I'm aware of the game, and I have no interest in playing it, but I'm confused by what you mean. Is 'hard' harder than 'DS-hard'? What about 'Nintendo-hard'?
Regardless, I didn't stop playing Dark Souls 3 because it was hard, but because it was easy. I've completed it a few dozen times now. I can beat most people in a one-on-one fight even with a substantial handicap, and I can do reasonably well in a 2v1. I stopped playing because I get so few opponents who aren't either blundering dolts or insufferable tryhards, and I'd hate myself if I became one of the latter.
The Souls games' difficulty is very front-loaded. Once you get to know the game, the difficulty largely disappears. With a bit of guidance, anyone can complete Dark Souls 3. Sure, it involves calling in a lot of help, but that's just part of the game and just as valid as soloing the thing. It remains interesting because of the variety of self-imposed challenges you can take on, but those only start getting Nintendo Hard with 'complete the entire game without dying'.
Dead Cells is the opposite. It's a challenging game, but it doesn't take long for you to unlock enough items and upgrades that you can mow down all the enemies with ease. With a bit of luck, you stand a pretty good chance at completing the game after a dozen hours... the
first time around. Then, well, spoilers incoming:
...it unlocks the next difficulty level. There, even with a good grasp of the weapons' and enemies' moves, it's gonna get hard. You'll have to give it everything you've got if you want to beat the game again. Then comes the third difficulty level, and ooh boy, you're in for a world of hurt. Any damage you take is going to put you on the back foot for the rest of the game. You basically need to be able to flawlessly kill bosses. If you're willing to theorycraft the optimal route through the game and the best builds to use, and practice for a few hundred hours, and get extraordinarily lucky, you can beat the game again. Then comes difficulty level number four, which is the developers' way of saying "okay, seriously, give up, stop playing now."
TL;DR: Dead Cells is harder than Dark Souls, in many ways. It's kind of a lazy way of making a difficult game, though, and I prefer games that don't "cheat": no leveling up, no upgrades, no unlocks, no difficulty levels. There are only a few action games that I consider properly hard here:
Teleglitch, a top-down roguelike shooter with a grungy sci-fi aesthetic. A masterpiece of creating tension, an oppressive mood, and even terror, with just a bunch of chunky pixels and bite-sized, punchy sound effects.
Thumper, a 'rhythm violence' game where you speed along a track reacting to obstacles to the beat. It's impossible to do it justice with text, and even
the trailer is inadequate. If you
watch a level being played you can get maybe halfway there, but to truly appreciate it, you must play it.

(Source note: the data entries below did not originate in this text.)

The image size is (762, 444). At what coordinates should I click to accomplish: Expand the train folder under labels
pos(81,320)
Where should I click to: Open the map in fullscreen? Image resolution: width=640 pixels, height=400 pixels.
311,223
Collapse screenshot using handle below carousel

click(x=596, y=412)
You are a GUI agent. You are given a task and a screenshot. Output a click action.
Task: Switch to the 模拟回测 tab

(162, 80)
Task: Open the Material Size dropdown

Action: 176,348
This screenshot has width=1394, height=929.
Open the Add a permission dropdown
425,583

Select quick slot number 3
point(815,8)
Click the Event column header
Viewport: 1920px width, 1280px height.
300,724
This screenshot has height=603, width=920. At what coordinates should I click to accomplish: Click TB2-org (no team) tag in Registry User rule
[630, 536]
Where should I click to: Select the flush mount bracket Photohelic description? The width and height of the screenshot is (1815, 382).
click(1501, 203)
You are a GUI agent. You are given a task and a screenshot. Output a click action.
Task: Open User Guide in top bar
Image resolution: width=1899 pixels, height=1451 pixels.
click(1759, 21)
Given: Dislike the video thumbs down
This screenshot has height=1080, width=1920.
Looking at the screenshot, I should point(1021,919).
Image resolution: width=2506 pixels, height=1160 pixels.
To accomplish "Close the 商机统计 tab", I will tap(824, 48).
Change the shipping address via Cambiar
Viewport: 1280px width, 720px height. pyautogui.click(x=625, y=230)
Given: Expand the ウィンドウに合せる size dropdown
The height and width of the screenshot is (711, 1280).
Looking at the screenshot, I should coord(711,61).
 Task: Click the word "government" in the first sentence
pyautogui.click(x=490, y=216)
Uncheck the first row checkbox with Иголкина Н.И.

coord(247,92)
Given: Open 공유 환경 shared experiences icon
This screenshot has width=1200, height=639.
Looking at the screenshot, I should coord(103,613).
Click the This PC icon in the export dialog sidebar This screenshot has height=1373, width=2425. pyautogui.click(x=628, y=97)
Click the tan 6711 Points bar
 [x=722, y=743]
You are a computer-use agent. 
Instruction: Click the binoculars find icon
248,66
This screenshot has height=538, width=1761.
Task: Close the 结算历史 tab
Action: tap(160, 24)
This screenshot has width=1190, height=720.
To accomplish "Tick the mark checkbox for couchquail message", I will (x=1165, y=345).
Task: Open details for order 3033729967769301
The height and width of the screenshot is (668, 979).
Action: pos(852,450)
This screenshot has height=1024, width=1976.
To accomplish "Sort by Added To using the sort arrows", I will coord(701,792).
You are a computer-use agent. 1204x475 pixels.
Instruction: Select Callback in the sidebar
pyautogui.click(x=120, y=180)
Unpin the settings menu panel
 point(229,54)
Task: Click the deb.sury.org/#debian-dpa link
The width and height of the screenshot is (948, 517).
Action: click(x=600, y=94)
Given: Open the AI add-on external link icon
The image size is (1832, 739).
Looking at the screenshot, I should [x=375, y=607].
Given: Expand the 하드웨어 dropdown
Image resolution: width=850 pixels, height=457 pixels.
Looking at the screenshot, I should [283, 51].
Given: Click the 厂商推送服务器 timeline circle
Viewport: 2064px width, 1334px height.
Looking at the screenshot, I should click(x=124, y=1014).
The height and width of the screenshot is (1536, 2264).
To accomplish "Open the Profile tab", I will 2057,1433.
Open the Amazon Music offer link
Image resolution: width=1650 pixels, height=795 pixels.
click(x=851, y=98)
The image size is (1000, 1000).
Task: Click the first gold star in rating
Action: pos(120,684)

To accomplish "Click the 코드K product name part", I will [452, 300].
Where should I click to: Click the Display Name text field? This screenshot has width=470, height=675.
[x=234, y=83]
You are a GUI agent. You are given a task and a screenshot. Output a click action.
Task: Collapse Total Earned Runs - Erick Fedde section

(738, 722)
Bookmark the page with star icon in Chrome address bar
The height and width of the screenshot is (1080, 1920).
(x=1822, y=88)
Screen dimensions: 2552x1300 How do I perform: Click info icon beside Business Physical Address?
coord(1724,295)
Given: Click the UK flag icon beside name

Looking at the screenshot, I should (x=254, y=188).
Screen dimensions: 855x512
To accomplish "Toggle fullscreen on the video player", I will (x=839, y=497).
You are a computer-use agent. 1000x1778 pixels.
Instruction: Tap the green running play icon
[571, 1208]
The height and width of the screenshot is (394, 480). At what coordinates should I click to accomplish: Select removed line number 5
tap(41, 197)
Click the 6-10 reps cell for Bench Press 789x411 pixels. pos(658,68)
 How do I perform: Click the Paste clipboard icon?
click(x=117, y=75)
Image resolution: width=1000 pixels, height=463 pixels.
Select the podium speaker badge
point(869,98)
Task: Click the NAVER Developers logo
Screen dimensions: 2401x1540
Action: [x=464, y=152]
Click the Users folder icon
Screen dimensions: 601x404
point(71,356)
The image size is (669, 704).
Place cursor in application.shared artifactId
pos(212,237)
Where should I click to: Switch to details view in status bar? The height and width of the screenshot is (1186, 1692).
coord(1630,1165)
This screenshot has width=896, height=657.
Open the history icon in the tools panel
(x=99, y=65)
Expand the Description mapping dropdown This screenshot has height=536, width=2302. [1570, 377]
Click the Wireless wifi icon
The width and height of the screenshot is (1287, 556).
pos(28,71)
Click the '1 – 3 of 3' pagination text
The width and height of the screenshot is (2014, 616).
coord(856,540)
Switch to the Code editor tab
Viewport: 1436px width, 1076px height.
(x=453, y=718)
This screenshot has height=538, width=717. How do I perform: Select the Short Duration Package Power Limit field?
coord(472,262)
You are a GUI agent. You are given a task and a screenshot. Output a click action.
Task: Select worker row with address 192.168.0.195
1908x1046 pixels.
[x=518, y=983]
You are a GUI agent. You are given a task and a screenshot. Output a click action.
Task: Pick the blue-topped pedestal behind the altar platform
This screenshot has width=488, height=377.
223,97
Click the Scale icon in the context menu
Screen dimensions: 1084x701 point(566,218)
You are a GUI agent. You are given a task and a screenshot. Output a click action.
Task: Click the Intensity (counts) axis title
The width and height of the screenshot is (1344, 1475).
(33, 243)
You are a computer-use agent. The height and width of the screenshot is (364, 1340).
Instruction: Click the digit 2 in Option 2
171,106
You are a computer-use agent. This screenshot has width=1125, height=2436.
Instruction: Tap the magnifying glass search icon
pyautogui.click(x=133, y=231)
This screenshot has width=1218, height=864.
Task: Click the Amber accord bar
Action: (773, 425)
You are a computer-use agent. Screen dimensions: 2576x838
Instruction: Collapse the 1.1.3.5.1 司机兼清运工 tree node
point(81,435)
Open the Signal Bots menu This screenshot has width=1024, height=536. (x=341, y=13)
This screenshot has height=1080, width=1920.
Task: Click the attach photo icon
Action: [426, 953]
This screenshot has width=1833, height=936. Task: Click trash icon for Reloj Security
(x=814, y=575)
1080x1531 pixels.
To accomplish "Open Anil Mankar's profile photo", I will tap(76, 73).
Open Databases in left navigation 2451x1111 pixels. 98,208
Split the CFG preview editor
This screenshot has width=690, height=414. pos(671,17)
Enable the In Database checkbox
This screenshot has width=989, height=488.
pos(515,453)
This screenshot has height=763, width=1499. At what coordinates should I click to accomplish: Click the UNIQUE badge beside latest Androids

Receiver, a small game from an FPS jam where you shoot turrets and drones with a handgun, except the handgun is fully simulated. Have fun trying to reload when you can't remember what to press to eject the magazine, which of your other magazines still has bullets in it, and whether you've chambered a round or not.
Devil Daggers, you're on a giant stone platform floating in an endless void and an infinite number of nightmarish hellbeasts are coming to kill you.
Shoot them all and try not to die.There are surely others that qualify but these are, in my opinion, the best ones. I could write another whole post about puzzle games but I'll save that for another time.